As MRI became a primary way of evaluating patients with MS, the potential connection between the cerebral venous circulation and MS was once again observed. Studies showed that patients with MS have cerebral blood flow disturbances, including decreased cerebral blood flow, decreased cerebral blood volume, and a prolonged mean transit time (9-12). These findings were felt by some to be due to vascular pathology and not a result of decreased metabolic demand (10,13). However, the cause of the abnormal flow was never fully explained. MR venography has also been helpful in directly demonstrating the relationship between the inflammatory lesions of MS and the cerebral veins (14).
Histologic studies of the venous system in MS have potentially shed some light on this relationship. These studies have shown evidence of both pericapillary fibrin cuffs and perivenous iron deposits in the form of extracellular hemosiderin and iron-laden macrophages (8,15,16). In addition, MRI has been able to detect these perivenous iron deposits (17-19). Iron is known to be important for CNS physiology since it is a cofactor for neural metabolism and ATP production and because it is involved in myelination and oligodendrocyte development (20,21). In addition, a role for iron in the pathophysiology of senile toxicity and neurodegenerative disorders such as Alzheimer's disease and Parkinson's disease has been described (22-24), possibly due to oxidative stress and free-radical generation (18,25,26).
Interestingly, there appears to be a possible role for iron in the inflammation associated with MS, although investigations into this role are limited (20). For example, Grant, et al. found that the incidence of encephalomyelitis (EAE) in mice, which is often used as an experimental for MS, was 60-70% in mice with a normal iron level and in iron-overloaded mice, but 0% in iron-deficient mice, suggesting that iron-deficiency is protective against EAE (27). Similarly, Sfagos found higher levels of serum ferritin and soluble transferring receptors in active MS than in controls (28). Both of these findings support the hypothesis that local iron-overload may be the initial signal of the inflammatory chain in MS (2).

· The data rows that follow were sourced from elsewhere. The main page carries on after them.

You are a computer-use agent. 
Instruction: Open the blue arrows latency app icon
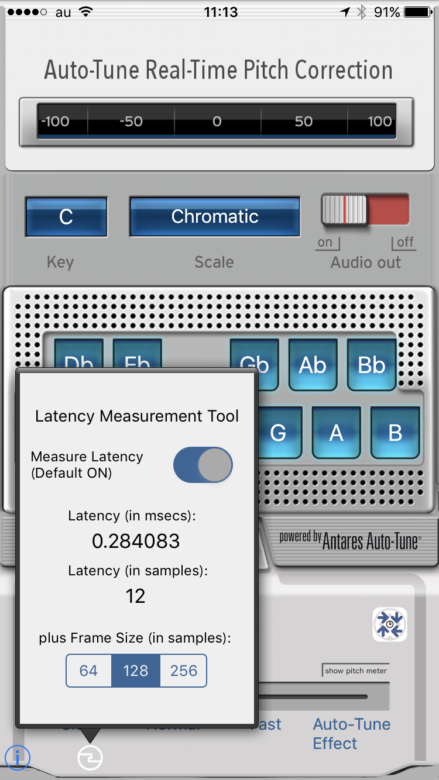coord(390,624)
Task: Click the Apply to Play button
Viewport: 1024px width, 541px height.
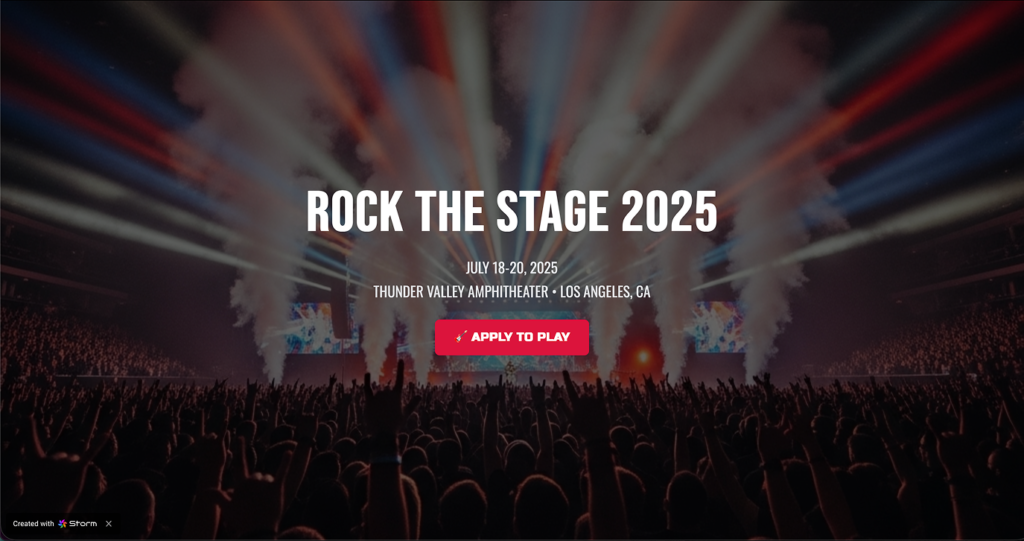Action: (x=512, y=337)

This relationship between the venous circulation and iron deposition has been better explored in patients with chronic venous insufficiency in the lower extremities (2). In the lower extremities, venous reflux and venous obstruction are known to cause multiple problems including varicose veins, edema, skin changes (including pigmentation, lipodermatosclerosis, etc.), and ultimately venous ulcers. Studies have demonstrated a relationship between tissue iron accumulation and the inflammatory changes associated with chronic venous insufficiency (29-32). In the lower extremities, venous stasis can lead to extravasation of red blood cells. The degradation of these cells causes iron to be released, ultimately leading to its incorporation into ferritin, hemosiderin deposition, and inflammatory change (2). In addition, both chronic venous reflux and local iron overload may activate matrix metalloprotease (MMP) in the vein wall, which can lead to the degradation of collagen, elastin, and laminin, resulting in tissue breakdown and ulcer formation (33-36). Finally, the presence of a pericapillary fibrin cuff has been shown around the lower extremity vasculature in these patients and is considered a marker of insufficient venous drainage.

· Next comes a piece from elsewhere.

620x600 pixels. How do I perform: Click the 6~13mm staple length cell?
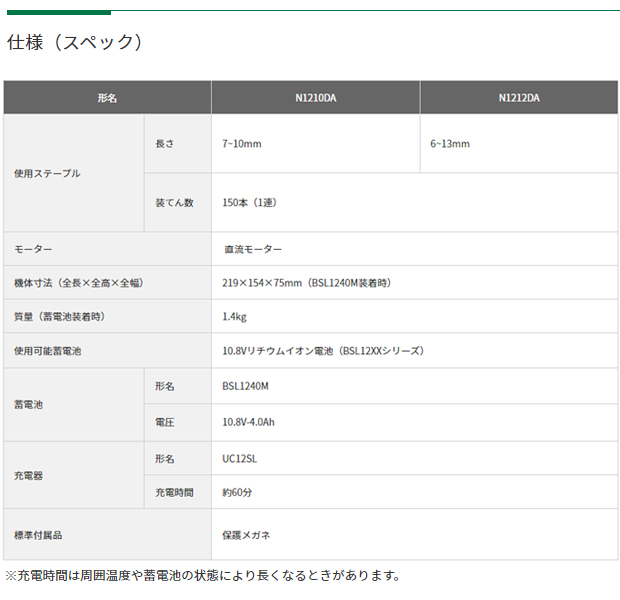pyautogui.click(x=449, y=144)
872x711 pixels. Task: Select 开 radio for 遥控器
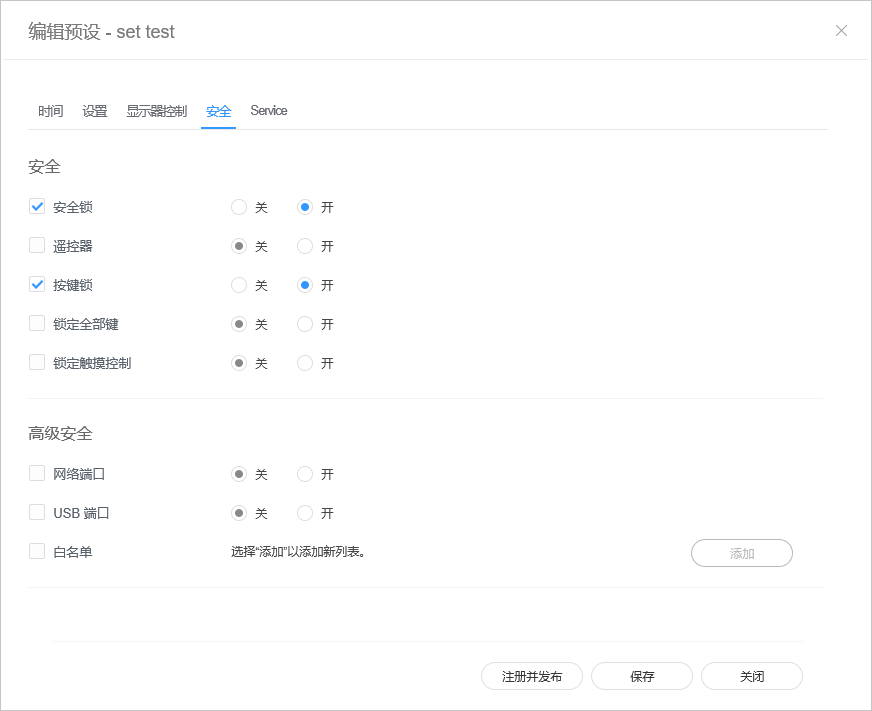pyautogui.click(x=305, y=246)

One of the reasons why the correlation between venous abnormalities and MS has been explored recently is because histologic changes similar to those seen in chronic venous insufficiency of the lower extremities have been found in association with MS. A pericapillary fibrin cuff is consistently found in patients with MS (8,15,16), which is important since fibrin deposition is thought to exacerbate axonal injury in MS patients (37). In addition, it is known that MMP activation has a role in MS by digesting basement-membrane collagen and fibronectin, thereby facilitating the migration of cells and proteins into the CNS, perhaps inciting the inflammatory response characteristic of MS (38-40). Cellular migration may involve red blood cells and their degradation can lead to increased iron deposition. As stated previously, perivenous iron deposits have been found on both MR imaging studies and histologic studies in MS patients.

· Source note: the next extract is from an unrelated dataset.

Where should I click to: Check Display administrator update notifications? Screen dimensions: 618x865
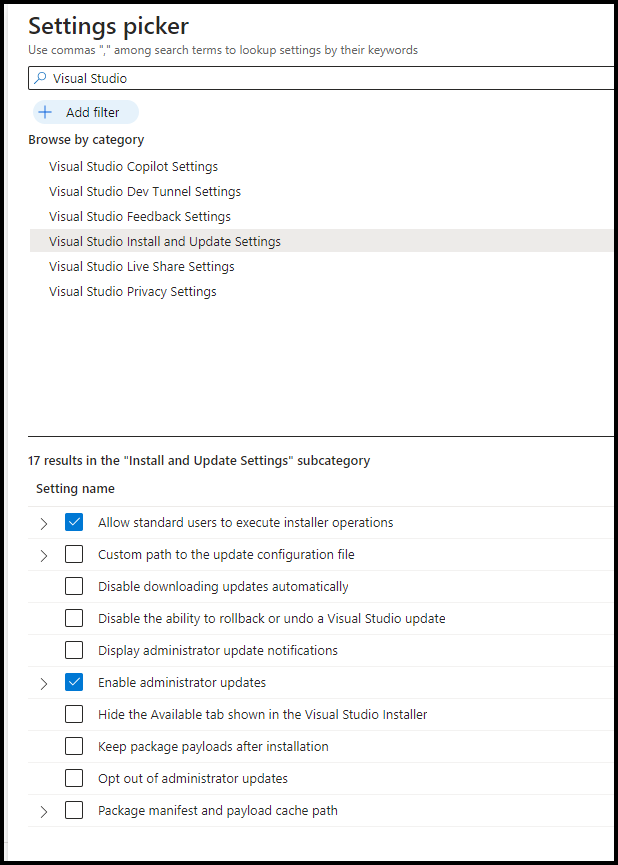point(74,650)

While the histologic findings described above seem to support similarities between MS and chronic venous insufficiency, recent descriptions of venous abnormalities in MS patients have lent additional support to the theory of Chronic Cerebrospinal Venous Insufficiency (CCSVI). Zamboni, et al used Doppler ultrasound to evaluate the venous circulation in patients with MS (41,42). The findings that were seen significantly more often in MS patients than in normal controls included constant reflux in the internal jugular and/or vertebral veins, reflux in the deep cerebral veins, indetectable flow in the internal jugular and/or vertebral veins, and a defined stenosis of the internal jugular veins. Patients with positive Doppler examinations were subsequently studied with selective venography, which showed that CCSVI is characterized by multiple extracranial stenoses involving the internal jugular and azygous veins (43). More recently, Zivadinov, et al reported on the preliminary data from the Combined Transcranial and Extracranial Venous Doppler Evaluation (CTEVD) study at the 2010 meeting of the American Academy of Neurology (44). This study evaluated 441 patients (280 patients with MS and 161 healthy controls) and found that the prevalence of CCSVI in MS patients was 56.4% and in healthy controls, it was 22.4%. When the 10.2% of subjects in which the results were borderline were excluded, the percentage of affected MS patients rose to 62.5% compared to 25.9% of healthy controls.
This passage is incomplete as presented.